Die behoefte aan zekerheid heb ik jaren terug zelf ook eens vanuit patiëntperspectief ervaren. Ik was behoorlijk ongerust over een moedervlek op mijn been waarvan ik meende dat hij was gegroeid. Ik bezocht de huisarts in de hoop binnen tien minuten volledig gerustgesteld buiten te staan. Helaas. ‘Het lijkt onschuldig, dus we controleren het over twee weken en mocht het verder veranderen, dan doen we aanvullend onderzoek.’ Nu ben ik met mijn hypochondertrekken wellicht een slecht voorbeeld, maar mijn ongerustheid verdrievoudigde. Ik merkte dat ik mijn hoop op de huisarts had gevestigd en alleen hij op dat moment mijn angst zou kunnen wegnemen. Als hij dan twijfelt, doe ik dat natuurlijk ook en word ik pas echt ongerust.
Ik weet dus uit eigen ervaring dat patiënten naar hun dokter gaan om zekerheid te krijgen. Als dokter geef ik die echter zelden. Ik gebruik aan de lopende band woorden als ‘misschien’, ‘waarschijnlijk’ en ‘mogelijk.’ Dat is natuurlijk nodig om mezelf in te dekken, want helemaal zeker weten doen artsen het nooit. Maar in hoeverre beantwoord ik de hulpvraag van patiënten dan eigenlijk?
Natuurlijk is het onmogelijk iedere patiënt de zekerheid te geven die hij verlangt. Dat zou inhouden dat ik iedereen onmiddellijk aanvullend onderzoek moet bieden waardoor zorgkosten onbeheersbaar worden. Wel moet ik erbij stilstaan welke gevolgen mijn kostenefficiënte en juridisch verantwoorde beleid voor de huiswaarts kerende patiënt heeft. Om de hulpvraag van de patiënt zo goed mogelijk te beantwoorden, moet ik een inschatting maken van zijn ongerustheid en een hierop aangepast beleid voeren. Dat betekent dan ook dat ik die ene, zeer angstige patiënt net iets laagdrempeliger verwijs omwille van stressreductie.

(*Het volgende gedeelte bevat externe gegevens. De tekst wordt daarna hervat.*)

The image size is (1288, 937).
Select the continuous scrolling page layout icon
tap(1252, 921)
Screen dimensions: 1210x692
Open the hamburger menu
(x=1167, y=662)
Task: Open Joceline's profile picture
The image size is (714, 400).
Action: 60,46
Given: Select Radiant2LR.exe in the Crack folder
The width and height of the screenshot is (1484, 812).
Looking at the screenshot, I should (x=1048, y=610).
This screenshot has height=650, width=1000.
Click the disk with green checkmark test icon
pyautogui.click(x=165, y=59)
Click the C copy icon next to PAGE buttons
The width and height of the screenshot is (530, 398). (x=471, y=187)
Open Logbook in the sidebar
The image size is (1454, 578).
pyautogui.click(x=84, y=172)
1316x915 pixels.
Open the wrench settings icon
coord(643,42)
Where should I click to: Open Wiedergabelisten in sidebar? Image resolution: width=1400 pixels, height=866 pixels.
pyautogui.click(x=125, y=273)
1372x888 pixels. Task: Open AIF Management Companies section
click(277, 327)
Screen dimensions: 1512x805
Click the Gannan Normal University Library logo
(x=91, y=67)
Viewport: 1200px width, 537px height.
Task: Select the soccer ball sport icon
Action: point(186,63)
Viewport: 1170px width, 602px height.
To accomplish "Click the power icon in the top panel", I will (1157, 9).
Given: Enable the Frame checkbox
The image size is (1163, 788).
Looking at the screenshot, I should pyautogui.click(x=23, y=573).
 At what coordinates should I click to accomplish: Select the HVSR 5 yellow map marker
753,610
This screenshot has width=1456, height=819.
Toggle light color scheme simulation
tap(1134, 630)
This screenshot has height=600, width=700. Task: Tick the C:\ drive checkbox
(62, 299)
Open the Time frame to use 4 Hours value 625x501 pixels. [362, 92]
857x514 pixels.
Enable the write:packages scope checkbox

Vooralsnog ga ik ervan uit dat ik door goede uitleg de meerderheid ook met een afwachtend beleid tevreden naar huis kan sturen. Dit zal steeds makkelijker gaan naarmate patiënten mij beter leren kennen en mijn medische ervaring groeit. In de loop der tijd zal ik meer zelfverzekerdheid uitstralen bij het geven van een boodschap aan een patiënt. De kunst van het geruststellen zit waarschijnlijk meer in de non-verbale communicatie waarmee je het vertrouwen van de patiënt wint dan de woorden die je als dokter kiest. In dat geval maakt mijn woordkeuze geen verschil en hoef ik me niet bezig te houden met kiezen tussen de termen ‘waarschijnlijk’, ‘hoogstwaarschijnlijk’ of de meest subtiele: ‘een aan zekerheid grenzende waarschijnlijkheid’.